# Comparing two datasets
In this part, we compare the set of 1996 tracks above to IBTrACS which we use as reference.
To start with, note that for all that was shown above, you can superimpose several sets and therefore compare several sources/models/trackers/etc. Below we show specific functions for matching tracks and computing detection scores.

In [None]:
import huracanpy
import matplotlib.pyplot as plt

## Load tracks

In [None]:
# Load IBTrACS
ib = huracanpy.load(source="ibtracs")

# Here we subset the 1996 tracks with xarray's where method:
ib_1996 = ib.where(ib.time.dt.year == 1996, drop=True)
ib_1996

In [None]:
# load ERA5 year of tracks
ERA5 = huracanpy.load(huracanpy.example_year_file)

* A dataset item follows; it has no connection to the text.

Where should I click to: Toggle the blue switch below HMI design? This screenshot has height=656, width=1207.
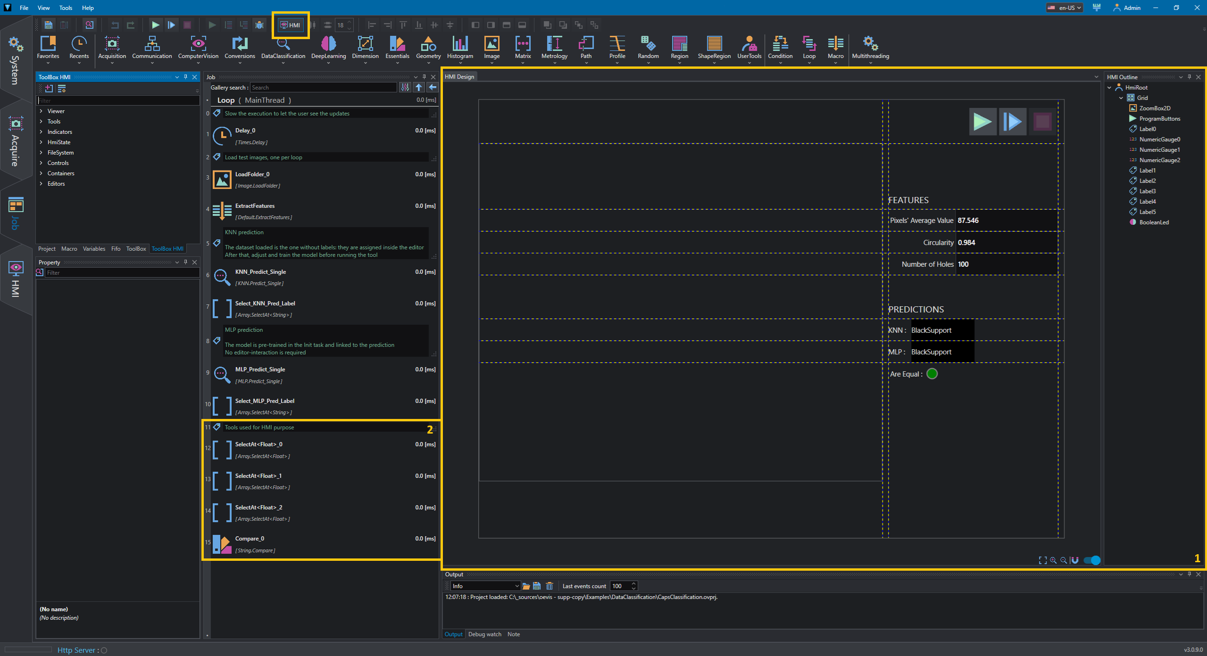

## Superimposing several sets on one plot
To start with, note that for all that was shown above, you can superimpose several sets and therefore compare several sources/models/trackers/etc. Here we only show one example.

In [None]:
# Compute LMI for both sets
LMI_wind_ib = ib_1996.wind.groupby(ib_1996.track_id).max()
LMI_wind_ib = LMI_wind_ib / 1.94  # Convert kn to m/s
LMI_wind_ERA5 = ERA5.wind10.groupby(ERA5.track_id).max()
# Plot both histograms
LMI_wind_ib.plot.hist(
    bins=[10, 15, 20, 25, 30, 35, 40, 45, 50, 55, 60, 65], color="k", label="IBTrACS"
)
LMI_wind_ERA5.plot.hist(
    bins=[10, 15, 20, 25, 30, 35, 40, 45, 50, 55, 60, 65], label="ERA5", alpha=0.8
)
# Labels
plt.legend()
plt.xlabel("Lifetime maximum wind speed / m/s")
plt.ylabel("Number of tracks")

## Matching tracks

In [None]:
matches = huracanpy.assess.match([ERA5, ib_1996], names=["ERA5", "IBTrACS"])
# each row is a pair of tracks that matched, with both ids, the number of time steps and
# the mean distance between the tracks over their matching period.
matches

## Computing scores

In [None]:
# Probability of detection (POD) : Proportion of observed tracks that are found in ERA5.
huracanpy.assess.pod(matches, ref=ib_1996, ref_name="IBTrACS")

In [None]:
# False alarm rate (FAR) : Proportion of detected tracks that were not observed
huracanpy.assess.far(matches, detected=ERA5, detected_name="ERA5")

## Venn diagrams
Venn diagrams are a convenient way to show the overlap between two datasets.

In [None]:
huracanpy.plot.venn([ERA5, ib_1996], matches, labels=["ERA5", "IBTrACS"])